Looking into Nelli’s quarters, the small compartment remained in its standard configuration.  There was no pictures on the bulkheads nor a single flower in a vase.  Nelli had even volunteered to stay in one of the quarters with no exterior viewport.  The space was barely recognisable as personal quarters, aside from the standard cabinetry set into the bulkheads and Nelli’s bed, which had been customized to be filled with soil rather than a mattress.

Nelli’s back was to the door.  Although Nelli had allowed Taes’s entrance, Nelli continued to fuss with something in a cabinet before closing the cabinet’s panel.

“May I come in?” Taes asked, already stepping over the threshold.

“I’m very tired,” Nelli said, pressing their vines against the cabinet.

Taes froze mid-step.  She took a breath, and then she took a step back.

“I wanted to thank you,” Taes said, “for saving Addae’s life.  I’ve already written too many condolence letters this year.”

“Thank you,” Nelli said, curling their vines inwards.  “Or you’re welcome.  Whichever it is.”

Taes huffed and said, “I heard about what happened in the med bay this morning.”

“Do you require an apology?” Nelli asked.

“No,” Taes said softly.  “I only require your truth.”

Moving towards Taes, Nelli said, “I do not apologize.”

“You don’t have to,” Taes said.  She used a reassuring intonation, even though she didn’t know if the universal translator could truly interpolate that meaning into her words.

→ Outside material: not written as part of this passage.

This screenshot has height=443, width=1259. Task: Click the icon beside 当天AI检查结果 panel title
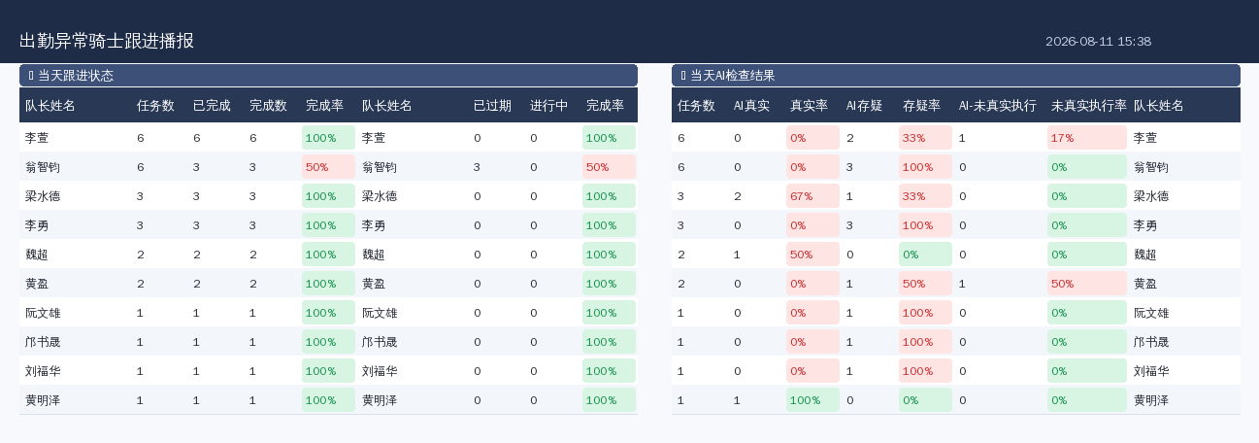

Taes remarked, “I understood what it meant to you to learn more about the fungus and its abilities.  More than once, I’ve found myself over-identifying with a new lifeform and pinning all my hopes for deeper self-discovery on their–“

Nelli interjected, “You have induced the electromagnetic pulses?”

Taes cleared her throat.  Then: “I have.”

Nelli said, “It puzzles me.  Starfleet hates the Borg Collective, yet the inverse is also true.  We love our collective.  We say we are nothing like them, and yet extreme individualism is not rewarded in Starfleet.  So then, what’s the difference?”

“Ah, I don’t know if I would put it like that,” Taes said.  “We are a collective, but we don’t need an RNA exchange to bond us.  We form emotional integration by sharing experiences and confiding in one another verbally.  We built a moral trust.”

Nelli didn’t say anything more.  If they could have, Taes felt like Nelli would have blinked heavily at her.

“I should let you rest,” Taes said, and she retreated from Nelli’s quarters.

 


 

The doors closed, and it physically pained Nelli to experience a physical barrier between themselves and Taes’s presence.  Nelli needed Taes’s strength more than ever on this night.  As much as it stung to understand that Taes had been the one — Taes had chosen to steal the fungi’s ability to connect — Nelli was not without pragmatism.  They understood the ecosystem of a starship.  They understood Taes made choices for the all sometimes.  Nelli hadn’t pushed Taes away to hide their pain.  Rather, Nelli had emotionally manipulated Taes to hide something else.  

The something in the cabinet.

A vial, a single hypospray vial, filled with grey fungal matter.